The legal position as outlined will I believe make it impossible for the LLTNPA to enforce the byelaws  with respect to campervans.  Fancy stopping off along the A82 as you used to do on the way north?   Well, if your favourite stopping off place is  beyond the road verge, for example one of those tracks down to lochside, you have every right to stop off there in your vehicle, even overnight, so long as you don’t go to sleep.   If while sitting in your vehicle, Rangers come and tell you its an offence to stay in the place overnight, if you acknowledge that and say that you ntend to park the vehicle on the verge before going to sleep there is NOTHING the rangers.

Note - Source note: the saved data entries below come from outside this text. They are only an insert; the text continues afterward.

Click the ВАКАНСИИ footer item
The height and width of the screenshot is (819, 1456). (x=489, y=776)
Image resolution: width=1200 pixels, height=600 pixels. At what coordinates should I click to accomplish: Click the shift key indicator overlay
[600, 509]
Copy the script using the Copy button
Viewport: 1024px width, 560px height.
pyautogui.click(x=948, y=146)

And unless the Park starts to deploy Rangers overnight (which would cost a fortune) if you do fall asleep without moving your vehicle onto the verge the likelihood of being caught is minimal.

 

Now, imagine the scenario where the Rangers visit early in the morning and find a vehicle parked off road with the curtains drawn.  How will the Rangers be able to prove whether someone was asleep or not?      All the occupants of the vehicle need to say is they were not asleep, they had moved the vehicle to its current position when they had woken up and had drawn the curtains for privacy reasons.    It would be very very hard for the Park to prove anything in a Court of law.  In fact this is all very reminiscent of some of the LLTNPA’s concerns about alcohol byelaws: they claimed such byelaws did not work because the offence was to drink in the outdoors and drinkers when approached could avoid being charged by retreating with their tipple into their tent.   If that’s difficult to prove (and I am not so sure what the LLTNPA claimed is true), how much harder will it be to prove anyone was sleeping in a campervan in a camping zone?

 

Instead of being open and honest about the legal position – and informing its own staff who are supposed to enforce this  –  the LLTNPA appears to be hoping to cover-up their own incompetence and legal shambles by trying to con the public into believing they can only stop off in a vehicle in a management zone with a permit.   Hence the placed article in Motorhome magazine.   Hence the lie.  The only way that the Park is going to be able to stop campervans stopping off overnight is not through byelaws, but by blocking off all exits from roads and parking areas.  The LLTNPA has been busy trying to do this by installing gates to all its car parks, which has huge implications for people’s ability to enjoy the countryside, but it has a long way to go before it can control all access in the National Park.

 

More parkspeak

 

As an addendum to this, the LLTNPA claims in the article that the  20 campervan places provided through the permit system are  “particularly well suited to providing places for visitors in campervans to stop overnight”.   The Park’s “criteria” for how it selected permit sites, included nothing specific on campervans:

Every campervaner who enjoys being able to stop off and enjoy the countryside should ask the LLTNPA what criteria they have used to decide whether  a place is “particularly well suited” for campervans.   There is none.  The people who know best where to stop are the people who use campervans, not the National Park Authority and because of the way the byelaws are worded, they can still  stop off in most of their favourite places by the lochshores as long as they ensure their vehicle is on part of the roads network when they go to sleep.